- REQUIRED ACTION: Write out precisely the lines beginning with the line that contains "How do I perform: Click the" and ending with the last line of the entries, and no other lines.

◇ ◇ ◇

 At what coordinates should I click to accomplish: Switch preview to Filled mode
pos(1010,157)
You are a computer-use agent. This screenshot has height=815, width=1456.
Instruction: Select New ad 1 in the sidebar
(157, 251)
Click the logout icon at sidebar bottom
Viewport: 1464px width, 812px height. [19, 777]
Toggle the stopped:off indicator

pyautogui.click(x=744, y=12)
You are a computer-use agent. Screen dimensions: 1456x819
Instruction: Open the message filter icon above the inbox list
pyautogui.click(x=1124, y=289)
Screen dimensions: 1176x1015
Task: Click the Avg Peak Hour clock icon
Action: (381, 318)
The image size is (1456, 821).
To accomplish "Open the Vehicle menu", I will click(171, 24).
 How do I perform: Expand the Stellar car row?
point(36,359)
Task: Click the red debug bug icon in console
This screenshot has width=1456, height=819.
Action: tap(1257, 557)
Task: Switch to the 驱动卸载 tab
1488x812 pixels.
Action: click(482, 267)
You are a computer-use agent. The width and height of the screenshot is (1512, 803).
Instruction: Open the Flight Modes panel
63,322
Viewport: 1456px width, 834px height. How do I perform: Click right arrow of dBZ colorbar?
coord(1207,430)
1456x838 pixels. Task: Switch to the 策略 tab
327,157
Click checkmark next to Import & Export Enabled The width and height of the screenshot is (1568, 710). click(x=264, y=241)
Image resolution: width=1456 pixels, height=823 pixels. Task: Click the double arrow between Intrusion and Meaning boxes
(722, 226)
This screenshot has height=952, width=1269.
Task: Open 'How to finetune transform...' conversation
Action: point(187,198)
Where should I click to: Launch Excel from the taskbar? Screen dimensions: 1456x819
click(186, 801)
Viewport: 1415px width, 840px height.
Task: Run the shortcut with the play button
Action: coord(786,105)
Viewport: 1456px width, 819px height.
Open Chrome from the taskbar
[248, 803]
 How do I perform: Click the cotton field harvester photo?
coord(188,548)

◇ ◇ ◇

- RESPONSE AREA:
 How do I perform: Click the cotton field harvester photo?
coord(188,548)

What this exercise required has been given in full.